There has been considerable consolidation in the drive encryption sector over the past half-decade, most recently with Dell acquiring OEM partner Credant Technologies. However, with Dell taking Credant off the table, meaningful consolidation may be complete as there are few potential buyers left.

Dell is buying its OEM disk encryption software partner Credant in what could be seen as a tech tuck-in. The acquisition provides Dell with the IP rights to technology it already sells – Credant’s Data Protection Suite was available on Dell’s laptops and workstations as a preconfigured option. Terms weren’t disclosed, but we’re hearing that Credant generated trailing revenue in the $20-30m ballpark. (We’ll have a full report on the transaction in our next Daily 451.)

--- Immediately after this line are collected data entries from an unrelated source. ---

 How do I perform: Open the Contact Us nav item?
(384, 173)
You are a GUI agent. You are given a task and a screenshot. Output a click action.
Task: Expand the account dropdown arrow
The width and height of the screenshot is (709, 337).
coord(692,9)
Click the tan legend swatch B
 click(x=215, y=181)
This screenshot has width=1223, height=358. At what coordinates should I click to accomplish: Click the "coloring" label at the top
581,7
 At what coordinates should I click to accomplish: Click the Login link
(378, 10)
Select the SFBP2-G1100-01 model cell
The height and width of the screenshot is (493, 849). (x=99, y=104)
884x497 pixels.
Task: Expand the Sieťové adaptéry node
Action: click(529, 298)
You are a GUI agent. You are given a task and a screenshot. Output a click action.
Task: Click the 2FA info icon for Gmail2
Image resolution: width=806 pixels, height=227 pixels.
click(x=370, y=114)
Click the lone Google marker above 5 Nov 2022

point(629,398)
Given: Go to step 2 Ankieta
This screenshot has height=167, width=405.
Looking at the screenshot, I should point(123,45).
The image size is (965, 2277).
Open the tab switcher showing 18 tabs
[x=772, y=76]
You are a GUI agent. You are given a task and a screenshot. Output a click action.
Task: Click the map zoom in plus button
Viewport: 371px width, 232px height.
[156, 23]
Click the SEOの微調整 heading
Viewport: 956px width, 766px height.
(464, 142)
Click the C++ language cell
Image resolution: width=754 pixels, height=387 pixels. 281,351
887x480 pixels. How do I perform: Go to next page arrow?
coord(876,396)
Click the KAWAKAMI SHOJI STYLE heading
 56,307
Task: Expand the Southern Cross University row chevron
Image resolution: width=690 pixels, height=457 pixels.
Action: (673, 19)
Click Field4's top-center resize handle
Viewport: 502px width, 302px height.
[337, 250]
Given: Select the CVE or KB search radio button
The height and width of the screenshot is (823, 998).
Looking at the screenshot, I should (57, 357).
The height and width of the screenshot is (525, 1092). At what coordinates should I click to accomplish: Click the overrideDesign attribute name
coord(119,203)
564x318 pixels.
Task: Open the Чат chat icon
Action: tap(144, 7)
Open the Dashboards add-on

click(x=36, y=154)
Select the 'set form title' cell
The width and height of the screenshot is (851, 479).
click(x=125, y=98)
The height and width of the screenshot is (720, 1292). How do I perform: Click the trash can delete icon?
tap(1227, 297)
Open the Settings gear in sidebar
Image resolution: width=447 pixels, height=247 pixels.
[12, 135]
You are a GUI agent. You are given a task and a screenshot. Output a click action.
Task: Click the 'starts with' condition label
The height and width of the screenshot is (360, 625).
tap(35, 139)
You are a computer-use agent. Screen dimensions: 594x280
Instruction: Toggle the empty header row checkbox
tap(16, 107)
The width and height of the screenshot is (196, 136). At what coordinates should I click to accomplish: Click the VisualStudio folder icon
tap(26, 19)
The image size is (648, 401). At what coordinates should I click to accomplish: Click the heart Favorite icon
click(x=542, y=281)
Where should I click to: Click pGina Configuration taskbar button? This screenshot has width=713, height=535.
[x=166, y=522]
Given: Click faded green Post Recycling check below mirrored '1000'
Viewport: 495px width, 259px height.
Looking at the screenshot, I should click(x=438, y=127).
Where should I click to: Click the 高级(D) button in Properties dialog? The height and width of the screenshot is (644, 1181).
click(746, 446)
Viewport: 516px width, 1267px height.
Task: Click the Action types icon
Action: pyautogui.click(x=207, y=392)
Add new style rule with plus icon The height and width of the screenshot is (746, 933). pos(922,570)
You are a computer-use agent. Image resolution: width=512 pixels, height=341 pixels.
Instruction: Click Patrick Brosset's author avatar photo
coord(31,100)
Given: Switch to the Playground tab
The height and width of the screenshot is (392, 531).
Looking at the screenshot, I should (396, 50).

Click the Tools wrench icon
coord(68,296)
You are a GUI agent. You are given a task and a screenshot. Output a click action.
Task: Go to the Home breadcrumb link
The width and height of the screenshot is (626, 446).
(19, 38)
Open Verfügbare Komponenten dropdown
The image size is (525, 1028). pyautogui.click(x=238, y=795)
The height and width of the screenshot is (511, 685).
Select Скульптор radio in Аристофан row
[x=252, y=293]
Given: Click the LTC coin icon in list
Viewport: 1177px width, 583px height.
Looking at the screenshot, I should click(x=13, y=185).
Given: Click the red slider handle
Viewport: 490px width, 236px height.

After earlier rounds of consolidation in this sector by security giants Symantec, McAfee and Check Point Software, there aren’t many potential acquirers left. In fact, it appears that the number of likely targets may outnumber the likely acquirers. Although M&A in this sector seems to be either at its end or near it, two remaining targets we would point to are still-independent vendors WinMagic and Zecurion.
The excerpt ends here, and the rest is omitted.